### Exercise
Once you find the line with "Where should I click to: Close" in the data that follows, repeat it and every line after it exactly, through the line with "You are a computer-use agent. Screen dimensions: 400x370".

### Data supplied
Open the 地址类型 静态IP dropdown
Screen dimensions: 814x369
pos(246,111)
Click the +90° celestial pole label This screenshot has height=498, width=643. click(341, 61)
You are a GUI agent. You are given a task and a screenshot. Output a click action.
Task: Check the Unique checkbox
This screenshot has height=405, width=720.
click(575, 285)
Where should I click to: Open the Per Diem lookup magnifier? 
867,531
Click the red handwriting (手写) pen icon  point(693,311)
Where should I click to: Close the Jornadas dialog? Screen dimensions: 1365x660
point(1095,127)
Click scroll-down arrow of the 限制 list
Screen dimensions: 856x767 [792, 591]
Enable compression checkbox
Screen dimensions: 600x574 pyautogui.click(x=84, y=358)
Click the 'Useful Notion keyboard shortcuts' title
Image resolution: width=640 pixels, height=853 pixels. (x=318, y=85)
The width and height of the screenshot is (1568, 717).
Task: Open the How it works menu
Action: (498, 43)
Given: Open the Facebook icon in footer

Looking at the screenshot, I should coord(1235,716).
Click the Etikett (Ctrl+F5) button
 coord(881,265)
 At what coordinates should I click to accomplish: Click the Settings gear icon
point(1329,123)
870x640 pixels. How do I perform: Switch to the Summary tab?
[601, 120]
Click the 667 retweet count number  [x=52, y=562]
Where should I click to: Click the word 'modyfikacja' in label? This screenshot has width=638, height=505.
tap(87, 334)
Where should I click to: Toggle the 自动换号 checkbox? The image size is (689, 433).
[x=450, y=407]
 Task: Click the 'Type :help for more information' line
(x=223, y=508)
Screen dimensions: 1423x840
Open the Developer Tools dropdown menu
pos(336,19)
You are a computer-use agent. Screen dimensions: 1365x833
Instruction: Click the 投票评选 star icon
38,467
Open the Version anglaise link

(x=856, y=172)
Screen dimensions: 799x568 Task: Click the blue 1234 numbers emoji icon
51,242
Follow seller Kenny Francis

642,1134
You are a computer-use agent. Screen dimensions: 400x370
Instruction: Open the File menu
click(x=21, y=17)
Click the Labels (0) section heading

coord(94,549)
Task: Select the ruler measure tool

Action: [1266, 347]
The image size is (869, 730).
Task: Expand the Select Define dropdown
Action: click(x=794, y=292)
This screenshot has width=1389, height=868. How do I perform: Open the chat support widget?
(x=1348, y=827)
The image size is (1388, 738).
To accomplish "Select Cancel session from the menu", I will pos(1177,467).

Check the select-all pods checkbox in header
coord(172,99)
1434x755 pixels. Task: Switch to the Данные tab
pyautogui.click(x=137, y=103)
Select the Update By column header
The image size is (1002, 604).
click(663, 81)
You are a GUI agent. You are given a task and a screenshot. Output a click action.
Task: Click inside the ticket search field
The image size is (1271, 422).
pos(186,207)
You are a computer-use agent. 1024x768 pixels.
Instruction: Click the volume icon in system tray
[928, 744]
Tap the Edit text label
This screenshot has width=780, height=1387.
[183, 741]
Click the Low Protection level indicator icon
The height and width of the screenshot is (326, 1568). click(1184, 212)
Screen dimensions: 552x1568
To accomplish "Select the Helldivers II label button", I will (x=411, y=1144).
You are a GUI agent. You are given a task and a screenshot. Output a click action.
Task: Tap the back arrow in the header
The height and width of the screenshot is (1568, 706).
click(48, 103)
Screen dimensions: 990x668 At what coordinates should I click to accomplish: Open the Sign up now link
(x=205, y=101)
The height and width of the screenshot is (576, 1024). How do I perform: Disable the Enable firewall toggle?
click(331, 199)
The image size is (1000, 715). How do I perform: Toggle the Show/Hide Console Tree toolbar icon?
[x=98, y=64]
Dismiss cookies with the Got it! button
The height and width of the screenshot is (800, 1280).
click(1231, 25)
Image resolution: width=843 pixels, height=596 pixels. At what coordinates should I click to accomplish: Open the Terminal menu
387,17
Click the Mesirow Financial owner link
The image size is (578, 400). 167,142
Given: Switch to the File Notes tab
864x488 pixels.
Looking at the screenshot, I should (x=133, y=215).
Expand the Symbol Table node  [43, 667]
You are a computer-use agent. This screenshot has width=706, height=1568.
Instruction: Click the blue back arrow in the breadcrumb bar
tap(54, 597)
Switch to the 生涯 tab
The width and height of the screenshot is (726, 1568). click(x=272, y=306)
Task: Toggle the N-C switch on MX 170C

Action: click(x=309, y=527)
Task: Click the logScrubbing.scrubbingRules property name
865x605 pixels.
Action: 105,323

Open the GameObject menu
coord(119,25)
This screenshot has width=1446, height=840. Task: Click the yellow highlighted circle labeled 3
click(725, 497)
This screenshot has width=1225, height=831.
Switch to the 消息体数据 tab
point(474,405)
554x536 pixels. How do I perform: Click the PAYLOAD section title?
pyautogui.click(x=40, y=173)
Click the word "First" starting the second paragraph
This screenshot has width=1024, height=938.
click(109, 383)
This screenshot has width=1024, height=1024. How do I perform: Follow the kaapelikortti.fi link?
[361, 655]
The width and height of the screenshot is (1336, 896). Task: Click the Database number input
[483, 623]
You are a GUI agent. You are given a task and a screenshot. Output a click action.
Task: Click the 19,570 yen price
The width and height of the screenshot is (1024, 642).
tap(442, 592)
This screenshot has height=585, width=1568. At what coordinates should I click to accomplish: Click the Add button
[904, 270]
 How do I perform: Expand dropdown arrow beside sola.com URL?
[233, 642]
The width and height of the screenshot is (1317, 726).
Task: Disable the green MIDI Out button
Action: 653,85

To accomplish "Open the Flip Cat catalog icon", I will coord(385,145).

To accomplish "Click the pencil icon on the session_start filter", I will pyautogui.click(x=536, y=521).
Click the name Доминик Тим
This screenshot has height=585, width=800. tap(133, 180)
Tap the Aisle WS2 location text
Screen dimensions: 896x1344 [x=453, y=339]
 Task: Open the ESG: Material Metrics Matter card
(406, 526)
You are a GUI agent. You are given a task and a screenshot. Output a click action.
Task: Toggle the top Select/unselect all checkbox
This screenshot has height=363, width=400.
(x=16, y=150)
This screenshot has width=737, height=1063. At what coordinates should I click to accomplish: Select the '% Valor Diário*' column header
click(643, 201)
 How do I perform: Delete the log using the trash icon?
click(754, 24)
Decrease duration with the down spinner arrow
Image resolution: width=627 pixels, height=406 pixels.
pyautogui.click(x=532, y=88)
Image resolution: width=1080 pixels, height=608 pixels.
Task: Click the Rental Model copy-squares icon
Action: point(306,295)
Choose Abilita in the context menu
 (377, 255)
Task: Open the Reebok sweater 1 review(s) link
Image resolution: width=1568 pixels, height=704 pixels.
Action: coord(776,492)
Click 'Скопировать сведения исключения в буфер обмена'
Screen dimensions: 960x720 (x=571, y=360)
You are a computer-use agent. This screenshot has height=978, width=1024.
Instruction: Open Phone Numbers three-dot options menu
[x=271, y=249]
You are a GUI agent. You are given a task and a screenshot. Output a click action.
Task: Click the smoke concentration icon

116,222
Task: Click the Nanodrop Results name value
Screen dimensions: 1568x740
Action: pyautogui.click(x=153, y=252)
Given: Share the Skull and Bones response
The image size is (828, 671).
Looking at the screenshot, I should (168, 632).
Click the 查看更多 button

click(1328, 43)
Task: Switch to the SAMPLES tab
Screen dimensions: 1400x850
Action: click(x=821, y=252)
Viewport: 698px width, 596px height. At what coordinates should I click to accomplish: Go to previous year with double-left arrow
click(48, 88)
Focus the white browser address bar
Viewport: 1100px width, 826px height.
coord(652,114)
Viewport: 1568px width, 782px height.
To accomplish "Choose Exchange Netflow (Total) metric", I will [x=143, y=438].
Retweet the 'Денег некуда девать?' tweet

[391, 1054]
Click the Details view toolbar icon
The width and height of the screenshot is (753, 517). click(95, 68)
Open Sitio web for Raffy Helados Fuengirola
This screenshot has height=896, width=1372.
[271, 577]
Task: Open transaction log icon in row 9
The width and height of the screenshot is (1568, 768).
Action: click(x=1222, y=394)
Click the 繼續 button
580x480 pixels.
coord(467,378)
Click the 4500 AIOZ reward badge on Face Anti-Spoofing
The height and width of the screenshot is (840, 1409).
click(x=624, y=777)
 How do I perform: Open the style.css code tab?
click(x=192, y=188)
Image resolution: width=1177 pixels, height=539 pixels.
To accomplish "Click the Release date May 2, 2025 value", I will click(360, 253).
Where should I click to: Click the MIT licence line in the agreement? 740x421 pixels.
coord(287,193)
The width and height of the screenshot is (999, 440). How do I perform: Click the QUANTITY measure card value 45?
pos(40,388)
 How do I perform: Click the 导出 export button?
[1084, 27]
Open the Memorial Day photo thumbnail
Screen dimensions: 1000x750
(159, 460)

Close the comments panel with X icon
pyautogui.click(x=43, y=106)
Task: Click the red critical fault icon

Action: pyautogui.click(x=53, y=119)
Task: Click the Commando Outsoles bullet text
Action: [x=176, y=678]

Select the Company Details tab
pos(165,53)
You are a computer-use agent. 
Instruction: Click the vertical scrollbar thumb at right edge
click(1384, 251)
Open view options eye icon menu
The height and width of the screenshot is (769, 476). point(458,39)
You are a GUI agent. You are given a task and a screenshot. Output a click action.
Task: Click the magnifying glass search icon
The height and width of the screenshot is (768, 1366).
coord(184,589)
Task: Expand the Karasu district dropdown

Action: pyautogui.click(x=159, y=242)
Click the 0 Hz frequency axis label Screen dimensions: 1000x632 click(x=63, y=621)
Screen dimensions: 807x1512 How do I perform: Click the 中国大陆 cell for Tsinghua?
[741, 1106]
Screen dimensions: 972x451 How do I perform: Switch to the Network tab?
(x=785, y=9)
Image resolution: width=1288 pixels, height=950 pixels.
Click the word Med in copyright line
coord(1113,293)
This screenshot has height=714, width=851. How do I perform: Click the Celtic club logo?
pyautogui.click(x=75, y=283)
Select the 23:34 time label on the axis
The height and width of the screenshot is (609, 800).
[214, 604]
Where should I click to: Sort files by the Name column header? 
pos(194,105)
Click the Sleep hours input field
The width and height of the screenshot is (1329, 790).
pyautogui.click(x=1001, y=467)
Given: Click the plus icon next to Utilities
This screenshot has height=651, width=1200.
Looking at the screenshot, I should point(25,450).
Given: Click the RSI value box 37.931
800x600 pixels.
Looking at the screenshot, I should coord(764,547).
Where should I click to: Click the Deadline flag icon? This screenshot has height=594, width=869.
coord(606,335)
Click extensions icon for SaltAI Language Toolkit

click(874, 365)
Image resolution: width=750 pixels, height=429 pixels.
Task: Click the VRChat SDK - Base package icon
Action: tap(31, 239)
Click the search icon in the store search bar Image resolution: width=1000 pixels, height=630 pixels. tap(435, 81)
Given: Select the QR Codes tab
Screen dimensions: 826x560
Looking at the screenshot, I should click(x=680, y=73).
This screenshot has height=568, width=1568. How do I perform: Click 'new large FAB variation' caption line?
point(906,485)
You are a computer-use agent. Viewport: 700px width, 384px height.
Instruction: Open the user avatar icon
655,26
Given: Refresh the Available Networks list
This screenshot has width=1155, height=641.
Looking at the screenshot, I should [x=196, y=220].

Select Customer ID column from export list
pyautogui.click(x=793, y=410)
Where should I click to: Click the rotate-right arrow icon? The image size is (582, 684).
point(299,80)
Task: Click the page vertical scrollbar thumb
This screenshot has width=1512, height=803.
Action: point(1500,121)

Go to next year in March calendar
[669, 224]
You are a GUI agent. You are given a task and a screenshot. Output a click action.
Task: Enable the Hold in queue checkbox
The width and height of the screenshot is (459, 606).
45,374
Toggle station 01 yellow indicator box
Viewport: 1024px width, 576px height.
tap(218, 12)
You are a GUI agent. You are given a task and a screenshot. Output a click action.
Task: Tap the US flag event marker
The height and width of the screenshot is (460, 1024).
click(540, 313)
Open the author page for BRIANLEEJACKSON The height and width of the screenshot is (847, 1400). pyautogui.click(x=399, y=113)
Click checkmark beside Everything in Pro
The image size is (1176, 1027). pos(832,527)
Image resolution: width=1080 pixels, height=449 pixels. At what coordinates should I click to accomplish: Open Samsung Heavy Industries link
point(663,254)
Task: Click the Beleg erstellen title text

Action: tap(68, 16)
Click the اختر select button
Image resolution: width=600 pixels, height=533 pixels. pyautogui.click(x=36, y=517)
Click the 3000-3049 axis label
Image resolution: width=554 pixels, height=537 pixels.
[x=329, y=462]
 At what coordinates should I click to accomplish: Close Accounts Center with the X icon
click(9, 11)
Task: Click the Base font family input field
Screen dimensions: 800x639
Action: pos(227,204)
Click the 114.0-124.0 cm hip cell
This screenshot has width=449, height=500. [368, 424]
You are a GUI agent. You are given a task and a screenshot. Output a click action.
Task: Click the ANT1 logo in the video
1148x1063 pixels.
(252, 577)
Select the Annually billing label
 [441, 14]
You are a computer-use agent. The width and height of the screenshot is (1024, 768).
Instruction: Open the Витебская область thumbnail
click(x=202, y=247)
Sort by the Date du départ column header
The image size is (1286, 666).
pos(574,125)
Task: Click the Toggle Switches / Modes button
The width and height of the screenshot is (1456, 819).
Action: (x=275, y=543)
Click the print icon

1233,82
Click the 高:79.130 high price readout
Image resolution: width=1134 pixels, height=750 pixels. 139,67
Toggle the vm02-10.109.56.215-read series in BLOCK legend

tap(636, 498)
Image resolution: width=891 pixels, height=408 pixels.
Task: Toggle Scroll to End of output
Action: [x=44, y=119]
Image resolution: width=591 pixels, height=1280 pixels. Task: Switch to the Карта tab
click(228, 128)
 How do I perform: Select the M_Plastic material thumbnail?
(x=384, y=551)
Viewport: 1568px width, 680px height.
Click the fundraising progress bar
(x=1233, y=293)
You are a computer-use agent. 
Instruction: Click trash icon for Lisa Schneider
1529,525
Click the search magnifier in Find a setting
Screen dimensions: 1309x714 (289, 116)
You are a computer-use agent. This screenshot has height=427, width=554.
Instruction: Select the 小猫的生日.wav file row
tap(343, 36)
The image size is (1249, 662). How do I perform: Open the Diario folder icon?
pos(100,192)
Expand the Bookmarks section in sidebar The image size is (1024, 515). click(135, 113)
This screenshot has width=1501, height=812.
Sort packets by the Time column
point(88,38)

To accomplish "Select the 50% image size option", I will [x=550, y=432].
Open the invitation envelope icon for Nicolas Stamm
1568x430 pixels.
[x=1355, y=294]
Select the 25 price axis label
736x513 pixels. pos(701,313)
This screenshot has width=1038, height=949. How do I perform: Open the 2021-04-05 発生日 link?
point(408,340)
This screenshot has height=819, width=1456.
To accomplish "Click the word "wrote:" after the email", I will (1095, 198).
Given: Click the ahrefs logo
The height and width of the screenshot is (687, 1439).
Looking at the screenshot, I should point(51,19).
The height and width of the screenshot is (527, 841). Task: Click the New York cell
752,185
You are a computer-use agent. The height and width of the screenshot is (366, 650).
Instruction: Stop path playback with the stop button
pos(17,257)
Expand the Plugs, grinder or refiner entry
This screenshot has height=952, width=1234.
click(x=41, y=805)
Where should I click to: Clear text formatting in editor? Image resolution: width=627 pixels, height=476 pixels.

### Task answer
Where should I click to: Close the Jornadas dialog? Screen dimensions: 1365x660
point(1095,127)
Click scroll-down arrow of the 限制 list
Screen dimensions: 856x767 [792, 591]
Enable compression checkbox
Screen dimensions: 600x574 pyautogui.click(x=84, y=358)
Click the 'Useful Notion keyboard shortcuts' title
Image resolution: width=640 pixels, height=853 pixels. (x=318, y=85)
The width and height of the screenshot is (1568, 717).
Task: Open the How it works menu
Action: (498, 43)
Given: Open the Facebook icon in footer

Looking at the screenshot, I should coord(1235,716).
Click the Etikett (Ctrl+F5) button
 coord(881,265)
 At what coordinates should I click to accomplish: Click the Settings gear icon
point(1329,123)
870x640 pixels. How do I perform: Switch to the Summary tab?
[601, 120]
Click the 667 retweet count number  [x=52, y=562]
Where should I click to: Click the word 'modyfikacja' in label? This screenshot has width=638, height=505.
tap(87, 334)
Where should I click to: Toggle the 自动换号 checkbox? The image size is (689, 433).
[x=450, y=407]
 Task: Click the 'Type :help for more information' line
(x=223, y=508)
Screen dimensions: 1423x840
Open the Developer Tools dropdown menu
pos(336,19)
You are a computer-use agent. Screen dimensions: 1365x833
Instruction: Click the 投票评选 star icon
38,467
Open the Version anglaise link

(x=856, y=172)
Screen dimensions: 799x568 Task: Click the blue 1234 numbers emoji icon
51,242
Follow seller Kenny Francis

642,1134
You are a computer-use agent. Screen dimensions: 400x370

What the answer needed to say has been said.